Neutrino oscillation with very low energy neutrinos

[PAllen]

This question just occurred to me recently. Assuming the different neutrinos (electron, muon, tau) do not have the same mass, then if their energy is very low, such that they are moving non-relativistically, an oscillation must substantially change the velocity (to conserve momentum). It seems this must be the case, because any neutrino ascillation could be viewed in a frame where neutrinos are slow moving. Yet this is certainly an odd mental image - spontaneous speed change.

Just checking that this is expected?

 

[mfb]

If they are moving non-relativistically, the three mass eigenstates quickly get decoherent, and you don't see oscillation any more. You'll either detect the lightest mass eigenstate arriving first, or the middle mass eigenstate arriving a bit later, or the heaviest eigenstate arriving even later. No speed change.
Note: every plausible detection mechanism sees flavor eigenstates - but you can calculate the probability to see them for each mass eigenstate separately.

 

[PAllen]

So, hypothetically, if an atom undergoing beta decay is moving near c away from me, and also is very far away, and its neutrino happens to be heading toward me at extremely low energy, I might detect a muon neutrino at a time consistent with its always having that mass, rather than a time corresponding to part of the flight at electron neutrino speed?

 

[mfb]

Flight times exist for the mass eigenstates only. There is no "speed of an electron neutrino", just a "speeds of the three mass eigenstates". Neutrino mixing is strong, you cannot even make an approximate association of mass and flavor eigenstates like you can do for quarks.

 

[Vanadium 50]

might detect a muon neutrino at a time consistent with its always having that mass

That object doesn't exist.

The way to think of it that minimizes conceptual misunderstandings is that there are three neutrinos, nu1, nu2 and nu3. They have definite masses. Nu3 has about half the coupling strength to muons and taus that it would if it only coupled to one, and a tiny coupling to electrons. Nu2 has equal couplings, again, one-third the maximum, and nu1 has about three-quarters of the maximum coupling to electrons, and 10% of the maximum to the other two. Those are the particles in the theory, not nu_e, nu_mu and nu_tau.

If I set up an experiment where I produce neutrinos of a given flavor and detect neutrinos of a given flavor, I do not know if the neutrino in flight is a nu1, nu2 or nu3, so I need to add amplitudes, not intensities, so I get interference - which we call oscillations. (This is not the greatest terminology.) Asking what mass eigenstate was in flight is exactly equivalent to asking "which slit did the electron go through"?

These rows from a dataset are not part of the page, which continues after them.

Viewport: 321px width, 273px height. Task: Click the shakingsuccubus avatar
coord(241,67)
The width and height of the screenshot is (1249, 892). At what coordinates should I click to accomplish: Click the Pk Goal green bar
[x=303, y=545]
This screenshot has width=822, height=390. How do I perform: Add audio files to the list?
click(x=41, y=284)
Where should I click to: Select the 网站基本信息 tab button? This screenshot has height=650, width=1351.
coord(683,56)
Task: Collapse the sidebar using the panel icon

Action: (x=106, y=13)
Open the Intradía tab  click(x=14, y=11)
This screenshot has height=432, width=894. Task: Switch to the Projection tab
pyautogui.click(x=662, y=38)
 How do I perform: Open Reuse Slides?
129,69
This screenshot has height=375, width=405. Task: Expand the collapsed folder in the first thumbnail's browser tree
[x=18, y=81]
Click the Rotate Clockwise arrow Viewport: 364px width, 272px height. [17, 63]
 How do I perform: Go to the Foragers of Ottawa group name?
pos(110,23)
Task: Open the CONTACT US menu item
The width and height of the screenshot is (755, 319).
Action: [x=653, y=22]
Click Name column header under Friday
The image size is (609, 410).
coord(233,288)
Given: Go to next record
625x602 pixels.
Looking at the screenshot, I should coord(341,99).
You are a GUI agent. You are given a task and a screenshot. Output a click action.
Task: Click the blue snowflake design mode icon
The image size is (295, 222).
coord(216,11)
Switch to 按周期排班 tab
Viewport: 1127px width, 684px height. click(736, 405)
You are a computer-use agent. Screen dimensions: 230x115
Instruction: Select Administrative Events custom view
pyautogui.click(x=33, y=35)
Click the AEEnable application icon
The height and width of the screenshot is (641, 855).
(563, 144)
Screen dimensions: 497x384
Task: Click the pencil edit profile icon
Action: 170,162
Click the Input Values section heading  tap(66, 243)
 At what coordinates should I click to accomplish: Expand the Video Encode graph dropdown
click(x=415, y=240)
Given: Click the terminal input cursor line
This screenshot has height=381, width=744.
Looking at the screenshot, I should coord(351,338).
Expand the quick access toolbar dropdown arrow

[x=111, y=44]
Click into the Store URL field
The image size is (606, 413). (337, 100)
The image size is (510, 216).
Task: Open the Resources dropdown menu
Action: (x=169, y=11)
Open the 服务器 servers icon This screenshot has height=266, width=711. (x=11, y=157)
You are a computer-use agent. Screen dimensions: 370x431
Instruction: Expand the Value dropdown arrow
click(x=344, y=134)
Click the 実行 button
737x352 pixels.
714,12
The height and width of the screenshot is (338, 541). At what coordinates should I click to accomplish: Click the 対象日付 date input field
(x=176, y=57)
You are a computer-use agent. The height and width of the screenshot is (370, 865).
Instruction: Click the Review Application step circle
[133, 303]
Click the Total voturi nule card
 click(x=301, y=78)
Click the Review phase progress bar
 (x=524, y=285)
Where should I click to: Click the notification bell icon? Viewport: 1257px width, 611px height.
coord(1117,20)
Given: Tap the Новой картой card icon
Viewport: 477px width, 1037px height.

If I have some other measurement, like timing, it tells me which mass eigenstate it was, and that breaks the interference, just as identifying which slit breaks the interference. You will know you had a nu2 and that you always had a nu2. A nu2 was emitted and a nu2 was detected.

 

[PAllen]

Thank to both of you. That is very clear now.

 

[MRBlizzard]

mfb please

If the three neutrino mass eigenstates have different velocities, then, as they propagate over the lightyears, won’t the mass eigenstates draw away from each other. Wouldn’t that make the neutrino mixing impossible. Obviously, I’m missing something. I only got as far as Merzbacher.

 

[Orodruin]

If the three neutrino mass eigenstates have different velocities, then, as they propagate over the lightyears, won’t the mass eigenstates draw away from each other

Yes. Heuristically, the wave packets of the different mass eigenstates will separate. You do not need to go to lightyear distances (depending on neutrino energy). This occurs for solar neutrinos that reach the Earth.

Wouldn’t that make the neutrino mixing impossible.

No. Mixing is not something that happens because the state wave packets overlap, it is a fundamental property - the mismatch in weak interactions between the mass eigenstates of neutrinos and those of charged leptons.

However, as the states separate you lose coherence between them and therefore the oscillatory behaviour disappears. The flavor transition probabilities then become constant in distance - where the constants are given by the mixing matrix.

 

[MRBlizzard]

Thank you.
Could you point me towards a reading list towards Electroweak Theory.